Preferential azido bridging have resulted dinuclear and polynuclear CoIII and CuII–Schiff base complexes. We report first singly μ1,3-N3 bridged square planar CuII–Schiff base dimer exhibiting unusually strong antiferromagnetic exchange interaction and the high turnover numbers obtained for the CoIII–Schiff base–PhIO system precedes the catalytic activity of other cobalt catalysts for alkene oxidation in homogeneous phase. [Display omitted] ► Azide ions regulate the geometry of the complexes. ► Highest magnitude of J=−252(1)cm−1 was obtained for singly μ1,3-N3 bridged CuII–Schiff base complex. ► CoIII–Schiff base–PhIO system in alkene oxidation results abnormally high t.o.n.

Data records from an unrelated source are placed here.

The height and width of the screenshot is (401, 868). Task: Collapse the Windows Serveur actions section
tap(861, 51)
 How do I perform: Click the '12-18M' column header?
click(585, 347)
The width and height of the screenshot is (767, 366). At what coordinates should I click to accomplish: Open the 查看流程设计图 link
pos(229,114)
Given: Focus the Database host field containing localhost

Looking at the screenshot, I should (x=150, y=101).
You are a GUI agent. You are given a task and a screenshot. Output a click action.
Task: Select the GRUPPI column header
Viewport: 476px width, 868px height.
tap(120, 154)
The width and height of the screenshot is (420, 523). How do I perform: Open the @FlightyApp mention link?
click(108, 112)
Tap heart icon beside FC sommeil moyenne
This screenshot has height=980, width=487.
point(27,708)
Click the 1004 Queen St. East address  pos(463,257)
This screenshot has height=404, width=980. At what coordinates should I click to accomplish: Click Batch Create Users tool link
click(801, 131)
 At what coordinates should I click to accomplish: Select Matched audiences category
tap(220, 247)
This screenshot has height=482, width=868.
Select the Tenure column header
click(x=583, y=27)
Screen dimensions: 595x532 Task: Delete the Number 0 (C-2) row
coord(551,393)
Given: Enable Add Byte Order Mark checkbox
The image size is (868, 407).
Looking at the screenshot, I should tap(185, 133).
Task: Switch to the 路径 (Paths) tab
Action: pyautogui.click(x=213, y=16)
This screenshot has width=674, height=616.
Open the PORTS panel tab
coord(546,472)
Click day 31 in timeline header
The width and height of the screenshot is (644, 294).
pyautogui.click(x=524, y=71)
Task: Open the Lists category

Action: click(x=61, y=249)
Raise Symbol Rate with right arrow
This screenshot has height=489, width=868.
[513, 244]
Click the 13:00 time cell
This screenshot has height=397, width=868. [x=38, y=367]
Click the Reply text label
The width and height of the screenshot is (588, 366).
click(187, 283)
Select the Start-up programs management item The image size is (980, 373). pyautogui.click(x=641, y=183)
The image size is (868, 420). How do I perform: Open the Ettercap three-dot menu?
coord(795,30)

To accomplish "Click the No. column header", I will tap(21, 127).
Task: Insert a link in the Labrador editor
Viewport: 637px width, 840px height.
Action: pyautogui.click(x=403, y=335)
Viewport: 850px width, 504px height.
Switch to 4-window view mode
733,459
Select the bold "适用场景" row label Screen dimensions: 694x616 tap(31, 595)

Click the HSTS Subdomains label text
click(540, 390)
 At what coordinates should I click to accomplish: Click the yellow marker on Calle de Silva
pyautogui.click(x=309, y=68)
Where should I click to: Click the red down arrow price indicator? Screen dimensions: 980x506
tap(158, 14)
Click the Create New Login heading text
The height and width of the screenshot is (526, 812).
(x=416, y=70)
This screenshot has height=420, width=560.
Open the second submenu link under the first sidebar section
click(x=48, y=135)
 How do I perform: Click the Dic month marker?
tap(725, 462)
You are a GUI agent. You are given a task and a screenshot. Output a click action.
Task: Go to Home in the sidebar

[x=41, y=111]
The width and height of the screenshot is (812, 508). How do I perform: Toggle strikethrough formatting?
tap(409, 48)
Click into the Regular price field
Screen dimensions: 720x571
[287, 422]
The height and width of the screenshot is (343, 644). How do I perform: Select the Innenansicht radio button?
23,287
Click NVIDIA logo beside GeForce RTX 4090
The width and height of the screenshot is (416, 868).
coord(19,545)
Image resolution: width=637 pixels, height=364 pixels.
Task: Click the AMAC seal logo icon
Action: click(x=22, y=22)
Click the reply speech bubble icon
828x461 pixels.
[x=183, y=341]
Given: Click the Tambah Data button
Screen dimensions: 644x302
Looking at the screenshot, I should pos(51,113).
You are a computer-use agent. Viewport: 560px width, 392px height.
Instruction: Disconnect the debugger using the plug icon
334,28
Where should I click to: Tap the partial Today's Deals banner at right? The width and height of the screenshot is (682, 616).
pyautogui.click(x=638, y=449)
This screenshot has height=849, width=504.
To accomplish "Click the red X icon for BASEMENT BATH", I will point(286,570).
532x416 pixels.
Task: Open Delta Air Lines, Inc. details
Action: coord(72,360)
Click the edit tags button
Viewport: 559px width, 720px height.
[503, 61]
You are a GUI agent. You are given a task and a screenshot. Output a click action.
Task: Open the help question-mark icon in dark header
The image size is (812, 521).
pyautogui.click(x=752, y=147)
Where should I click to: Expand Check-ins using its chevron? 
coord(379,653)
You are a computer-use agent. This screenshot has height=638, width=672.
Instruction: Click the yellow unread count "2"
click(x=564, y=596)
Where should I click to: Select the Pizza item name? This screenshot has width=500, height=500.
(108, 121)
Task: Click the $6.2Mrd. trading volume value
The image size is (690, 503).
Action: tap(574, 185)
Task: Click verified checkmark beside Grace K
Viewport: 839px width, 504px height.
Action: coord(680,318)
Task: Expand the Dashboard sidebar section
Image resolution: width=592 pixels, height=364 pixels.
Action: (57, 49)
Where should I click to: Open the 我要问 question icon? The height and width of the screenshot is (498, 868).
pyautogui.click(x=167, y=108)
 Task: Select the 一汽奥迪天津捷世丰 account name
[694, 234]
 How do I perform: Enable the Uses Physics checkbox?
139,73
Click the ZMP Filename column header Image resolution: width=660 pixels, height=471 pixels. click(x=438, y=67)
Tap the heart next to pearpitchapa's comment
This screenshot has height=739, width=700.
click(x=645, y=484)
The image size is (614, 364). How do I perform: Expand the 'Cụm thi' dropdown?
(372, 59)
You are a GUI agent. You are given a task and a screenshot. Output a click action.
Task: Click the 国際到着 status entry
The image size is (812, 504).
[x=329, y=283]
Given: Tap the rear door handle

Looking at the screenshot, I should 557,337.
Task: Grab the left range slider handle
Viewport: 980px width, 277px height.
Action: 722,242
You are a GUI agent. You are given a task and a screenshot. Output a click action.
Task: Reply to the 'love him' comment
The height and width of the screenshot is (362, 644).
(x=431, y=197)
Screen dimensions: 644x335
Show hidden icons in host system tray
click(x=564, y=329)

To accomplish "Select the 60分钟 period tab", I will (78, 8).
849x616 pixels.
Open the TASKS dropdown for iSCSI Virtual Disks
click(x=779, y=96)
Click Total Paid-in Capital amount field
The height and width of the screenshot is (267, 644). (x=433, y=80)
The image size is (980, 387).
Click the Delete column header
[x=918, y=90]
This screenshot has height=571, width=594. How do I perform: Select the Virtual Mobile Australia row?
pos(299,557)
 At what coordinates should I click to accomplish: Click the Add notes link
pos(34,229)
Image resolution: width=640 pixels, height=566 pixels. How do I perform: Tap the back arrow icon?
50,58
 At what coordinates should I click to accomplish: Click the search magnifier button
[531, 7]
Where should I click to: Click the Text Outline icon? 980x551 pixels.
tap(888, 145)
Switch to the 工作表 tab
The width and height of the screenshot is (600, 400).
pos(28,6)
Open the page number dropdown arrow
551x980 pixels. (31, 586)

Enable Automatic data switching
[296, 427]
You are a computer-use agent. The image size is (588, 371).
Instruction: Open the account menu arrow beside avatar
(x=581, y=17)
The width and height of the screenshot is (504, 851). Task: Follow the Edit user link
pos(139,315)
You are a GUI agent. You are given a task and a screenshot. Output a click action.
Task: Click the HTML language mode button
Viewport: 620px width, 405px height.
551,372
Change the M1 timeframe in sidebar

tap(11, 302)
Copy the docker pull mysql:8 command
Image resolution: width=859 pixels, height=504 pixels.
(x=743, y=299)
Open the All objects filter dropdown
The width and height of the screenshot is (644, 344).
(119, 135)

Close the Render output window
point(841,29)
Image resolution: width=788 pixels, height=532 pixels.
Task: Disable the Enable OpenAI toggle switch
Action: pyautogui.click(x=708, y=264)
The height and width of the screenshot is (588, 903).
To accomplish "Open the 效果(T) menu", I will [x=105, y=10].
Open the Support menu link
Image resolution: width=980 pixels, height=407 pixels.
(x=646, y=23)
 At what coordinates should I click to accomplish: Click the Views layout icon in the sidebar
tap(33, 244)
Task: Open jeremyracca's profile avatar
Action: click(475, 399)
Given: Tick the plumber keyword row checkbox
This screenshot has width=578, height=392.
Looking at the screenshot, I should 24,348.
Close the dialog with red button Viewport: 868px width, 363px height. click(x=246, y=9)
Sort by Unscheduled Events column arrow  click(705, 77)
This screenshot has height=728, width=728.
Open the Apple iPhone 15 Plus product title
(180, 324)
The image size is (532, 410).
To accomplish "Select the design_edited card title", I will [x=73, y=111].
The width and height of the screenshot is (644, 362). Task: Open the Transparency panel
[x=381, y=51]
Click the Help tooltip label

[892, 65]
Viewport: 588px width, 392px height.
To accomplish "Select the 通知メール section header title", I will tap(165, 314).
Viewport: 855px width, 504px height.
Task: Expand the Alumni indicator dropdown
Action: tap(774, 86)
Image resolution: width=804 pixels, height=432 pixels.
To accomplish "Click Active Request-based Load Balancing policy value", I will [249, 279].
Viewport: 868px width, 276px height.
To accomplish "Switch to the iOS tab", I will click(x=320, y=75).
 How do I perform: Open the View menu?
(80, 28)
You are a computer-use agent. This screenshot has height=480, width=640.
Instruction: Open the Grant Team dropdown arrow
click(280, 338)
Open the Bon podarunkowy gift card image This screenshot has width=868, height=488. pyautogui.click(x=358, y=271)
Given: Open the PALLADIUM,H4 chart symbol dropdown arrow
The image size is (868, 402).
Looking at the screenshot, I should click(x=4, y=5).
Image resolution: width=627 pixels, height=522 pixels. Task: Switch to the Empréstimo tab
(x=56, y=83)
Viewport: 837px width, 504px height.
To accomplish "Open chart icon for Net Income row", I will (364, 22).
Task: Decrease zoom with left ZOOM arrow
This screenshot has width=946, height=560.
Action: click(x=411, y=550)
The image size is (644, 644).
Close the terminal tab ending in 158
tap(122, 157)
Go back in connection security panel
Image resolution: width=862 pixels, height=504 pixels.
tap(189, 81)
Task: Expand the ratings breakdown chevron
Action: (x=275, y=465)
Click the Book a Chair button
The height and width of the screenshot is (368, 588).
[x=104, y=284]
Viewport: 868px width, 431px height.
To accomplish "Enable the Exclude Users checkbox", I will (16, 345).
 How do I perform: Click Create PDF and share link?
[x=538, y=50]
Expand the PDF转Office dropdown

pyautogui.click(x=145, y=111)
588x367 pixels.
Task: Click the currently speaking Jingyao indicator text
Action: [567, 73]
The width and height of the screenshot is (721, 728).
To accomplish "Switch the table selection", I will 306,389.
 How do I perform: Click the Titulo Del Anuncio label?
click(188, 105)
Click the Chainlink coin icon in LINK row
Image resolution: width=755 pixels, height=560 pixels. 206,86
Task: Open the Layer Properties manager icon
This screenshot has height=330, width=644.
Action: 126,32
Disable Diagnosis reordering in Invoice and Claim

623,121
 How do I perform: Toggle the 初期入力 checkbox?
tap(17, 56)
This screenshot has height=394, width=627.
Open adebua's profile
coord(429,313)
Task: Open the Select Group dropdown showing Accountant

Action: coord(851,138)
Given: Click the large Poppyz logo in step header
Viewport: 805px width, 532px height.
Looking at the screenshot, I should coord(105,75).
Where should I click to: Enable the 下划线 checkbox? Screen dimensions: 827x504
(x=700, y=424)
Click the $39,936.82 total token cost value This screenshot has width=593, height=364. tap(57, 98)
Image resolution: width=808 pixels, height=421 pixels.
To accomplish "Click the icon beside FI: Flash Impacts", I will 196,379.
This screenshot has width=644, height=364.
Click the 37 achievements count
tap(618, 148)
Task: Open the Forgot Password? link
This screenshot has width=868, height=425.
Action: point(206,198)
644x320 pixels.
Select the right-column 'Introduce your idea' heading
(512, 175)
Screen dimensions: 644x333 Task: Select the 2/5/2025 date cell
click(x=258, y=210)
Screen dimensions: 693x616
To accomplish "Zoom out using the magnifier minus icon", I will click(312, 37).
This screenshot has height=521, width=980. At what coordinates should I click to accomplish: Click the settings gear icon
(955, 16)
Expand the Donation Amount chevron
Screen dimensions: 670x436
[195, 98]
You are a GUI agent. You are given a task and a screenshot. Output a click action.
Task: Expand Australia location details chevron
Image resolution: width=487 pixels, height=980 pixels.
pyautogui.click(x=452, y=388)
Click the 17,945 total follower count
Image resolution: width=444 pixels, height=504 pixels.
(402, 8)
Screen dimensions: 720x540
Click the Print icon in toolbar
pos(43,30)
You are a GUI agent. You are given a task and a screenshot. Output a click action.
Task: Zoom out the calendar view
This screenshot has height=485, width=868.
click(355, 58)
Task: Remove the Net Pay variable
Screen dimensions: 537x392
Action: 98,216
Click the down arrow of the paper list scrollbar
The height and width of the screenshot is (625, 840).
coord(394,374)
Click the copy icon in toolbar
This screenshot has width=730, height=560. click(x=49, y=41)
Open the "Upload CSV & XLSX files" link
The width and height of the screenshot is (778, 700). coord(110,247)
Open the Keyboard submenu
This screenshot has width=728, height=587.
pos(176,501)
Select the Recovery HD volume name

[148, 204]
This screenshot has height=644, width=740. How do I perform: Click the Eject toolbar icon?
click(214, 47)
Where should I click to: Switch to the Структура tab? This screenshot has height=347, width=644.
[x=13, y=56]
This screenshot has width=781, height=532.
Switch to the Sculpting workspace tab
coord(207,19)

A tridentate NNO donor Schiff base ligand [(1Z,3E)-3-((pyridin-2-yl)methylimino)-1-phenylbut-1-en-1-ol=LH] in presence of azide ions coordinates with cobalt(II) and copper(II) ions giving rise to three new coordination complexes [Co2(L)2(μ1,1-N3)2(N3)2] (1), [Cu2(L)2(μ1,3-N3)]·ClO4 (2) and [(μ1,1-N3)2Cu5(μ-OL)2(μ1,1-N3)4(μ1,1,1-N3)2]n (3). The complexes have been characterized by elemental analysis, FT-IR, UV–Vis spectral studies, and single crystal X-ray diffraction studies. These complexes demonstrate that under different synthetic conditions the azide ions and the Schiff base ligand (LH) show different coordination modes with cobalt(II) and copper(II) ions, giving rise to unusual dinuclear and polynuclear species (1, 2 and 3) whose structural variations are discussed. Magneto-structural correlation for the very rare singly μ1,3-N3 bridged CuII–Schiff base dinuclear species (2) has been studied. In addition, the catalytic properties of 1 for alkene oxidation and the general catalase-like activity behavior of 2 have been discussed.